SINGAPORE - An accident involving an electrical source was what led a Christmas tree to catch fire outside Knightsbridge mall on Wednesday night (Dec 2), according to preliminary findings released by the Singapore Civil Defence Force (SCDF) on Thursday (Dec 3).
The fire at Orchard Road, outside Abercrombie and Fitch, was reported to be about two-storeys high. Videos on social media showed the tree in flames, releasing thick smoke. The SCDF received a call at 9.06pm and when it reached the scene, the fire had already been put out by security guards from the mall.
From Jan 1 to Dec 2, the SCDF responded to seven cases of fire involving festive decorations and lightings, it said in its statement on Thursday (Dec 3).
It advised the public on precautions to take when putting up decorations and lightings. Users should check decorative lighting fixtures for damage and defects before use, and regularly thereafter for wear and tear. It also recommends using decorations that carry a safety mark and to turn off lighting fixtures such as lit Christmas trees when leaving the house or going to bed. Lighting rated for indoor use should not be used in outdoor areas.
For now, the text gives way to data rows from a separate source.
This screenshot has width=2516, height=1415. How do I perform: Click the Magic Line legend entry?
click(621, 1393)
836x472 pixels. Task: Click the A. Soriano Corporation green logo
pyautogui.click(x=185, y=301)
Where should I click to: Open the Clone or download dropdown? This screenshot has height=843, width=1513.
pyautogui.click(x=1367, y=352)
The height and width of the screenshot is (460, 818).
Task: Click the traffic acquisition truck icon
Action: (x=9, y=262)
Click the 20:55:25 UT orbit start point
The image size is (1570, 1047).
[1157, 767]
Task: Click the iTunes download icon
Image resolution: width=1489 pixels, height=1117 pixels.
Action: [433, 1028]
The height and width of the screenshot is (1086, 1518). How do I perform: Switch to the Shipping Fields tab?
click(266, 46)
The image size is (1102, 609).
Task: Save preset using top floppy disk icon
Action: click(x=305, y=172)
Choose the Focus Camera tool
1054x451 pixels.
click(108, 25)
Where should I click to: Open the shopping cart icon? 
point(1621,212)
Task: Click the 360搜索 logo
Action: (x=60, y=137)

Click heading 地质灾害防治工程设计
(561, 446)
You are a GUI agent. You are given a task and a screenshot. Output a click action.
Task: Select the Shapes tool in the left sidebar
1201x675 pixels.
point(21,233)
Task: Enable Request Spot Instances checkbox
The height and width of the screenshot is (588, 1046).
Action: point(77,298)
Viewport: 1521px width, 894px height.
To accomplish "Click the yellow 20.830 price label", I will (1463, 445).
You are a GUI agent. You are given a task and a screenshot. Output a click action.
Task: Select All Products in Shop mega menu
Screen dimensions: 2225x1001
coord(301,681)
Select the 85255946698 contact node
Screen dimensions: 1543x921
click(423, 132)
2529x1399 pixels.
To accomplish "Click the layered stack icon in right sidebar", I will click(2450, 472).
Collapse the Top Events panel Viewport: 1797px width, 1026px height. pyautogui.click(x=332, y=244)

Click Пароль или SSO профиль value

Decorations made of light tissue paper or cardboard should not be attached to lights or other heat sources, and should be kept away from naked flames. Lit candles should be placed in stable holders on a heat-resistant surface also, and kept away from combustibles such as Christmas trees, paper or cardboard decorations.
Said a spokesperson for Park Hotel Group, which manages Knightsbridge mall: "The Christmas tree is part of our annual festive decorations and like every year, the decorations that were put up comply with safety regulations."
Retailers of real Christmas trees, used in home decorations during the festive period, said that they are unlikely to catch fire as long as appropriate safety measures are taken.
Sales and marketing director of retailer FarEastFlora, Mr Peter Cheok, said that all customers are given a flyer containing tips on how to care for the tree and maintain safety.
"For example, no more than 80 per cent of the tree should be covered in decorations," he said, as using too many light fixtures could cause over-heating.